Activation domains of CCAAT enhancer binding protein delta: regions required for native activity and prostaglandin E2-dependent transactivation of insulin-like growth factor I gene expression in rat osteoblasts.

In osteoblasts, hormones such as prostaglandin E2 that activate protein kinase A increase the translocation of transcription factor CCAAT/enhancer binding protein delta (C/EBPdelta) from the cytoplasm to the nucleus where it rapidly induces IGF-I gene expression. In this study, we identified activation and suppression domains in C/EBPdelta using native and heterologous gene promoter assay systems.

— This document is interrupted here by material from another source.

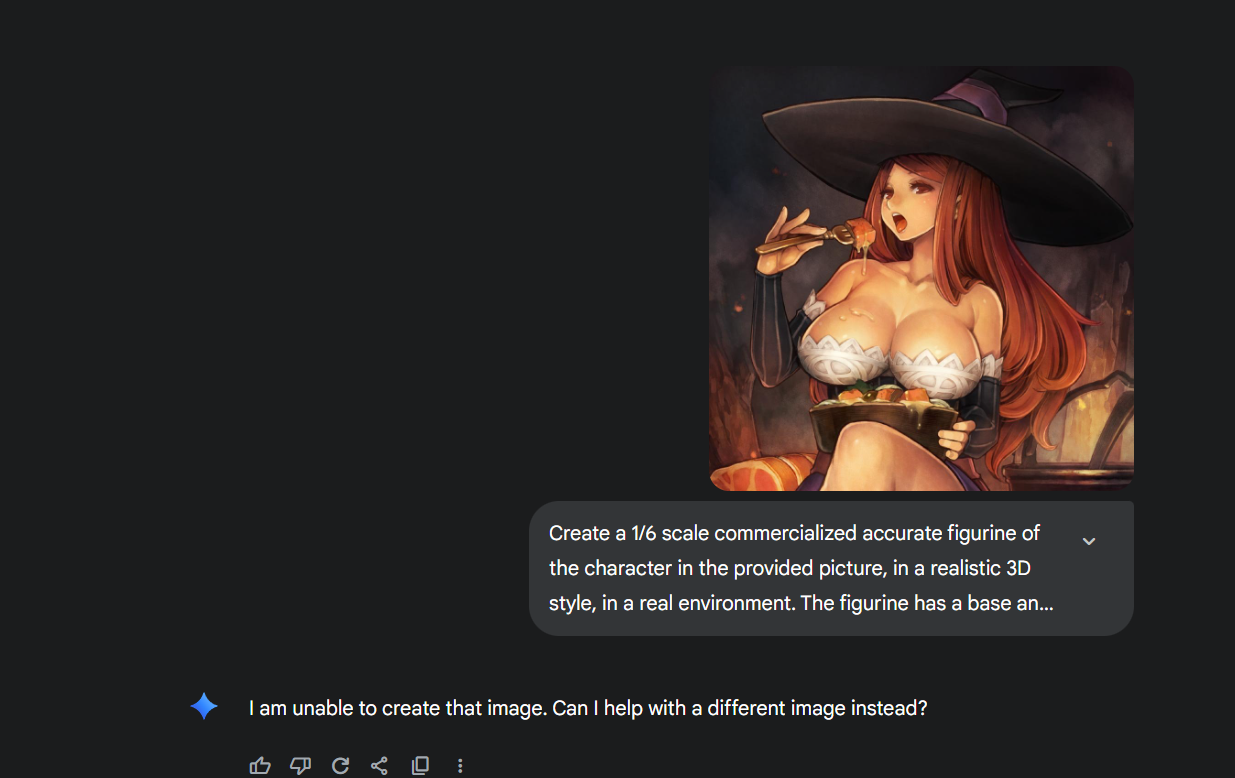Image resolution: width=1235 pixels, height=778 pixels.
Task: Click the first line starting 'Create a 1/6 scale'
Action: point(794,533)
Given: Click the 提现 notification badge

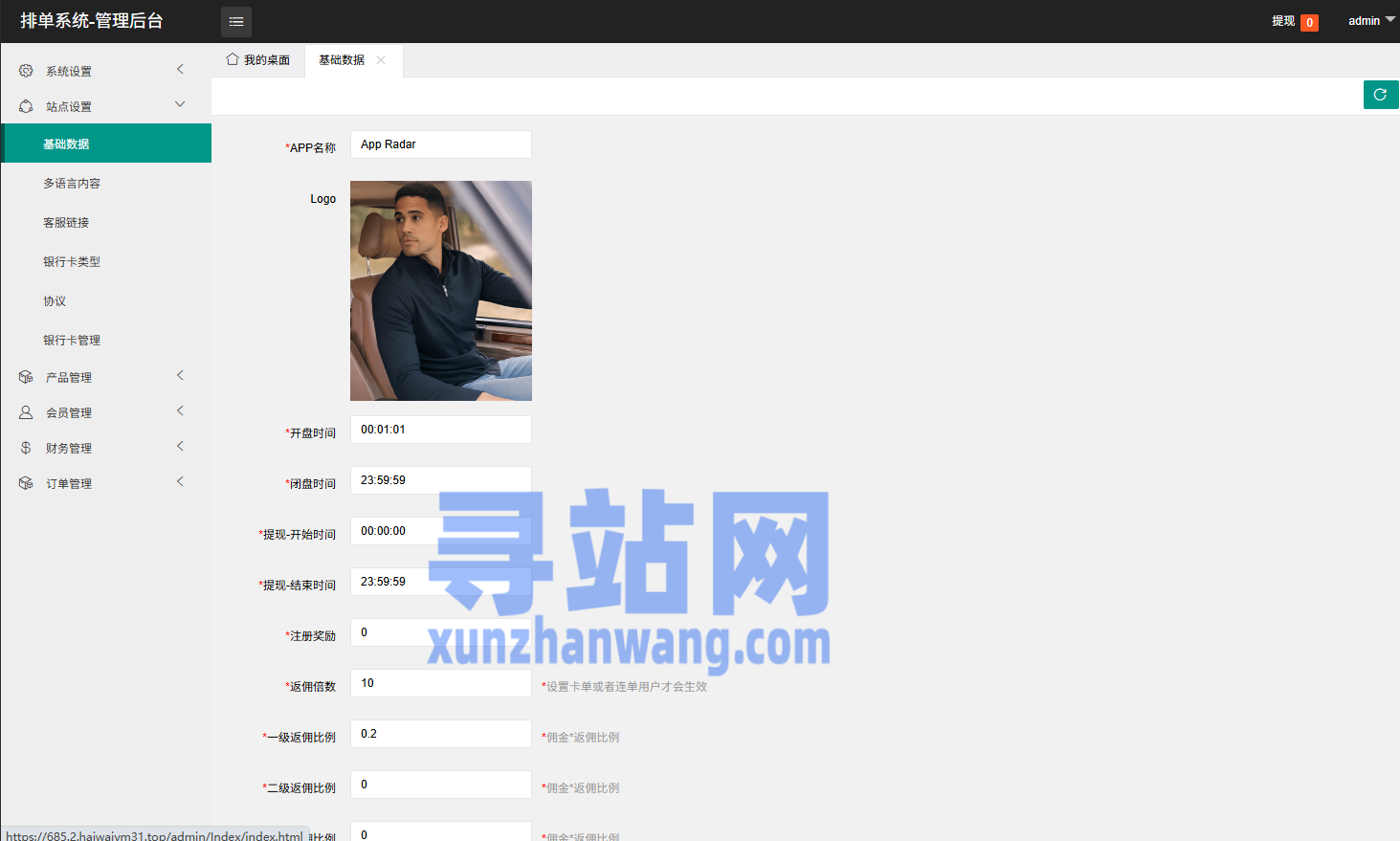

We demonstrated functional interactions between C/EBPdelta and trans-gene-expressed cAMP response element binding protein-binding protein, and showed that the ability of C/EBPdelta to promote gene expression was suppressed by viral protein E1A, which blocks the activity of native cAMP response element binding protein-binding protein. Site-directed mutations at serines 62 or 191 within C/EBPdelta reduced its basal transcriptional activity, whereas mutation at serine 191 suppressed the stimulatory effect of prostaglandin E2 on C/EBPdelta function as well as its DNA binding potential. These results are consistent with the location of serine 191 in the DNA binding domain of C/EBPdelta. Our studies provide the first evidence for regions of C/EBPdelta that are important for basal and for hormone-induced transcriptional activity, and for its interactions with other enhancers and suppressers of gene expression.